In the Ladies ‘Challenger 1 Wall’ competition Aoife Walsh faced a top-class field.

Following quarter and semi-final wins, she went into the final with the favourites tag.

Walsh again produced a sizzling display of handball to outclass her opponent, Emma O’Neill (Tyrone), to clinch the title on a 15-4 scoreline.

There was further joy for the Spa based club when one of their promising new players, Sinead Moriarty, teamed up with Clare Conway (Tyrone) and Carla Corcoran (Tyrone) in the Mixed Grade team competition.

Twelve teams contested this competition with Moriarty key to their success.
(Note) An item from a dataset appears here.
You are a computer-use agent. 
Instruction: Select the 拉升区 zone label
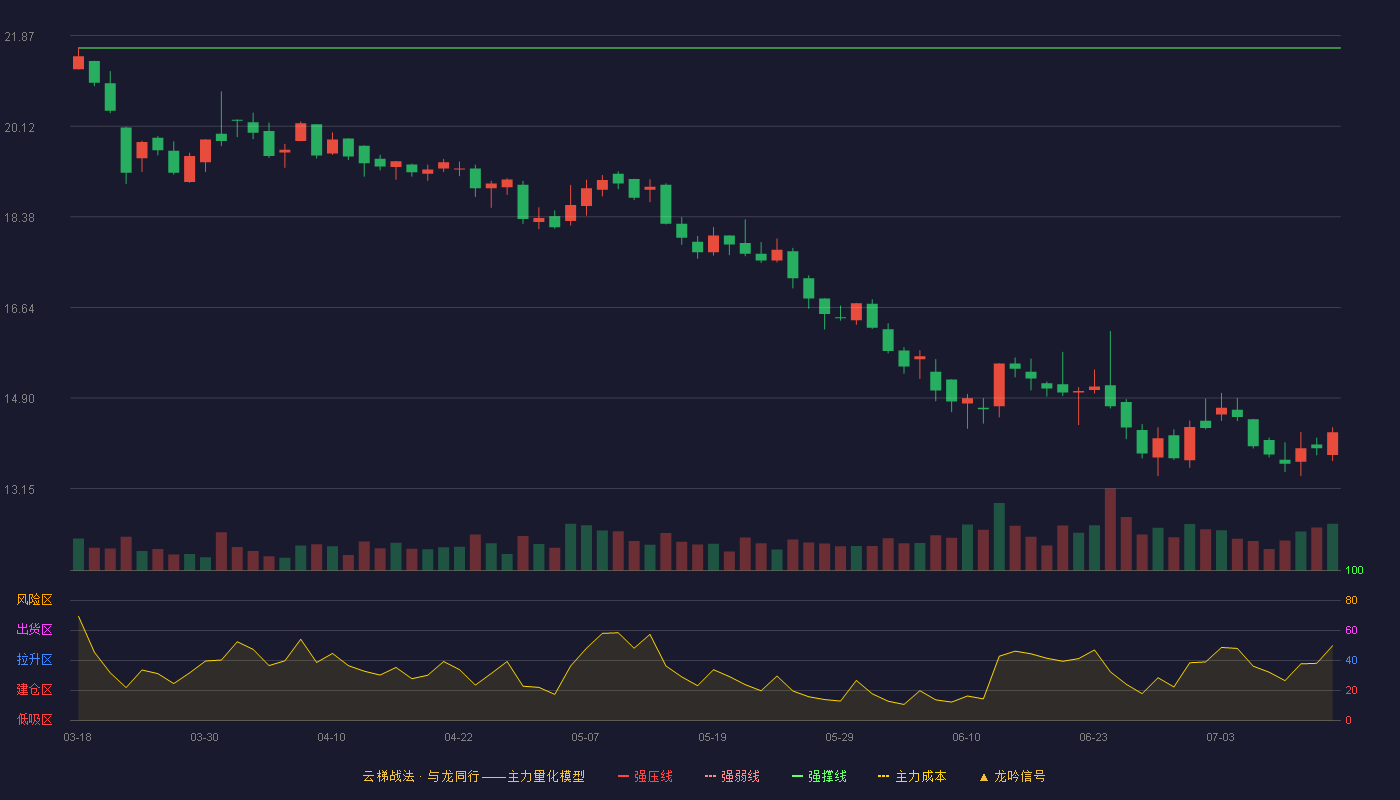click(34, 660)
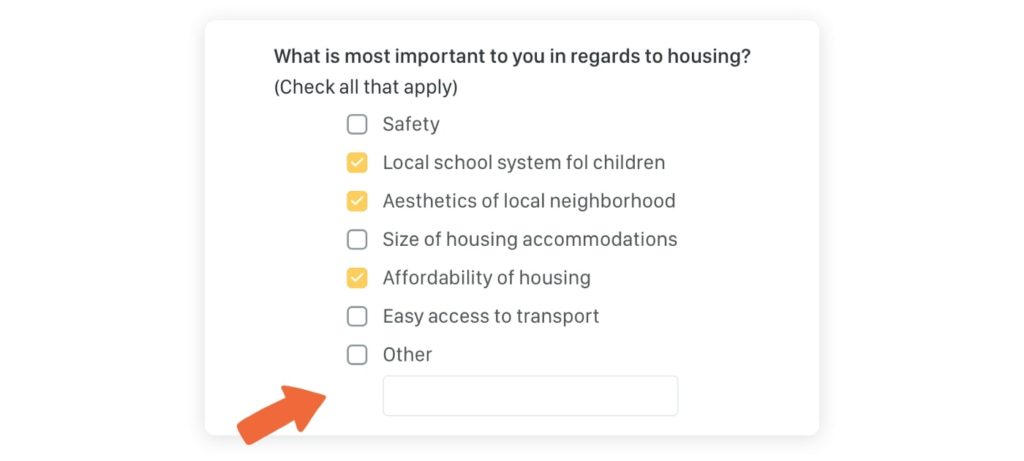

In the opening rounds the team scored 25-16 and 25-20 to reach the final where they had an impressive 25-22 victory in a classic game that showcased the finer skills of handball.

The other Killarney competitor, Niamh Faulds added to her growing reputation with some impressive games in the “1 Wall’, ‘4 Wall’ and team competitions, winning one game and narrowly loosing out in the other games despite close 25-18, 21-19, 21-17 score-lines.

“This has been a historic and important weekend for women’s handball in Kerry. Winning titles is a massive boost for the sport and something we can build on in the coming weeks and months,” said Jack O’Shea, P.R.O. of the Kerry Handball Board.